Section 74 Indian contract act,1872
“When a contract is breached, the party that suffers damages is entitled to recompense from the person who broke the contract caused to him, which naturally arose in the normal course of things from the breach,” under Section 73 of the Indian Contract Act 1872.1
According to the Indian contract act 1874 section 74 states that when a contract has been broken, if a sum is named in the contract as the amount to be paid in case of such breach, or if the contract contains any other penalty stipulation, the party complaining of the breach is entitled to receive from the party who has broken the contract reasonable compensation not exceeding the amount so named or, as the case may be, the penalty stipulated for whether or not actual damage or loss is proven to have been caused.2
In case of such breach, or if the contract contains any other penalty, the party complaining of the breach is entitled to receive from the party who has broken the contract reasonable compensation not exceeding the amount so named or, as the case may be, the penalty stipulated for, whether or not actual damage is proven.
Section 74 of the Indian Contract Act 1872.
In a landmark case Fateh Chand vs Balkishan Das on 15 January 19633
The supreme court of India stated that the aggrieved party is entitled to appropriate compensation, not to exceed the amount of the penalty or the amount pre-determined to be paid following the violation of the contract. The court further said that the application of these laws is not confined to circumstances in which the aggrieved party seeks relief from the court.
- It is a penalty if the amount payable is substantially more than the likely harm for violation of the contract.
- If a contract specifies an amount payable on a specific date and an extra payment if a default occurs, the additional value is referred to as a penalty. This is because a simple payment delay is unlikely to cause harm.
- Even if the contract defines a sum as a “penalty” or “damages,” the Court must determine whether the amount specified is, in fact, a penalty or liquidated damages based on the facts of the case.

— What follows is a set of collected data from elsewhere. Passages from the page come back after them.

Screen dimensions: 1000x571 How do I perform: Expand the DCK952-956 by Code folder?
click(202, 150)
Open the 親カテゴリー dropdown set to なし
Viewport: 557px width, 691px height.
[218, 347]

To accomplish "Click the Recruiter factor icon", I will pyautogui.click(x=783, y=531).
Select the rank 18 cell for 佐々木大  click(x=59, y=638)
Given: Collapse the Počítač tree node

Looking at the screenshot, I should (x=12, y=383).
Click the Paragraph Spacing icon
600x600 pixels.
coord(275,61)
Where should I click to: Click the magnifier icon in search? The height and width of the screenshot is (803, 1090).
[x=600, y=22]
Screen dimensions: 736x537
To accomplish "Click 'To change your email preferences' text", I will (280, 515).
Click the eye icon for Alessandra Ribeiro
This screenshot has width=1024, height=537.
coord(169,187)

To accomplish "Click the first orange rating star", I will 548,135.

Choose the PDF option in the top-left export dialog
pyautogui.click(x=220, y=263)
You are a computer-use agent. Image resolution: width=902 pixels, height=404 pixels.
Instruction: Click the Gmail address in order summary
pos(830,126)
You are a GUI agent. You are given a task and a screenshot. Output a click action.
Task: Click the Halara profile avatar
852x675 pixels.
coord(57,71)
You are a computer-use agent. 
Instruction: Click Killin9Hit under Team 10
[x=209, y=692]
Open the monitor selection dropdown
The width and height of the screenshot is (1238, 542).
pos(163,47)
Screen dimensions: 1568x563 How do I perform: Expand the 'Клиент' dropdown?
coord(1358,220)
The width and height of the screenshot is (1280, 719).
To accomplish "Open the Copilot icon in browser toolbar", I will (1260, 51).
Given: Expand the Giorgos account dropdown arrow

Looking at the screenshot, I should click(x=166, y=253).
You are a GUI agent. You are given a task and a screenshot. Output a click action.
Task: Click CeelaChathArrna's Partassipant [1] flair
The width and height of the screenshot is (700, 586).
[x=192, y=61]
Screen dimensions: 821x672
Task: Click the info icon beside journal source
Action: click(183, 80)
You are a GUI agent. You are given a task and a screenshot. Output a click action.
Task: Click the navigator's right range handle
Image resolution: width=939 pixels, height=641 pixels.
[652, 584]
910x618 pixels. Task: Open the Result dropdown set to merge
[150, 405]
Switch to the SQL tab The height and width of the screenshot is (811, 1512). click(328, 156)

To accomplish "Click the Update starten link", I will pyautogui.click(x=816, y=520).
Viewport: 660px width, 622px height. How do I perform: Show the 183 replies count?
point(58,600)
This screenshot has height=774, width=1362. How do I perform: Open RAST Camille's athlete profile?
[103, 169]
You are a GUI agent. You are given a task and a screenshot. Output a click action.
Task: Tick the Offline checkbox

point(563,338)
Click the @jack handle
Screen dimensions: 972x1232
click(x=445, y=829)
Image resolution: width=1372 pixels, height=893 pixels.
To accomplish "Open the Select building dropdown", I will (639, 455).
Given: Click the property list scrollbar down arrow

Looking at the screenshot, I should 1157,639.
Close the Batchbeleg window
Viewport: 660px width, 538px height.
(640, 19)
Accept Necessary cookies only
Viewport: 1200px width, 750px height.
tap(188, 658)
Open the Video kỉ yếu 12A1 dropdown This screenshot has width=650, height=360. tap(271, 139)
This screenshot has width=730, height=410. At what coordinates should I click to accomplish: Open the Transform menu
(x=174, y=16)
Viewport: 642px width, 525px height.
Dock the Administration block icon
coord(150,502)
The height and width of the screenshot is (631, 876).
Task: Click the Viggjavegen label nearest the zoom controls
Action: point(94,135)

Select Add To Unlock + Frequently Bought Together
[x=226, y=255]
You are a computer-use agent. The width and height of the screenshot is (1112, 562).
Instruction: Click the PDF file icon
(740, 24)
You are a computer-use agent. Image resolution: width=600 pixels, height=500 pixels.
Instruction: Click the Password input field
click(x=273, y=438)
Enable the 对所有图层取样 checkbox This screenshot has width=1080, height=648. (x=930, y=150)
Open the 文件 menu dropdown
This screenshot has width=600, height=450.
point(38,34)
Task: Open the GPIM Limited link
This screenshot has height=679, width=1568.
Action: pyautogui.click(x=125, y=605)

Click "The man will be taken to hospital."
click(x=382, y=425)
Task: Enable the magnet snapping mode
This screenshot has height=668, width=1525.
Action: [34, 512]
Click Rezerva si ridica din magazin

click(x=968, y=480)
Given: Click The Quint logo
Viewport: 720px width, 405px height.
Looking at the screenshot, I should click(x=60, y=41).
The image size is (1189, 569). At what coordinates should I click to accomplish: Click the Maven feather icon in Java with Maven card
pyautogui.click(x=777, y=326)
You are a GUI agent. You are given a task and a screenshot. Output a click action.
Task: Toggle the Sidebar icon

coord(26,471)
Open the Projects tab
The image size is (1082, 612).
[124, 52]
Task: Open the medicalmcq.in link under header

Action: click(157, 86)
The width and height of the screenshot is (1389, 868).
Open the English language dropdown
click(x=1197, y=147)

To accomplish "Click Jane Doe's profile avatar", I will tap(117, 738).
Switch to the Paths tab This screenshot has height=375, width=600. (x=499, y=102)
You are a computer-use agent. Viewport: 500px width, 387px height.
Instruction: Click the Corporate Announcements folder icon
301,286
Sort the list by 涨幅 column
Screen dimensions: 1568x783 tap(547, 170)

The objective of such clauses, especially in business contracts, is to provide certainty. Parties to a contract would establish such a sum in advance at the time of contracting, since it makes it easier to calculate risks; decreases the complexity and cost of demonstrating real harm or loss, and makes it easier to recover damages. It also eliminates the complexity of assessing damages, even when the effects of the breach are known, and the possibility of under-compensation; alternatively, the rule of remoteness may prevent the party from recovering indirect, consequential damages. It assures the promise that the promise will be fulfilled securely.
Author: Ashok choudhary,
Indore Institute of Law/ LLB HONR.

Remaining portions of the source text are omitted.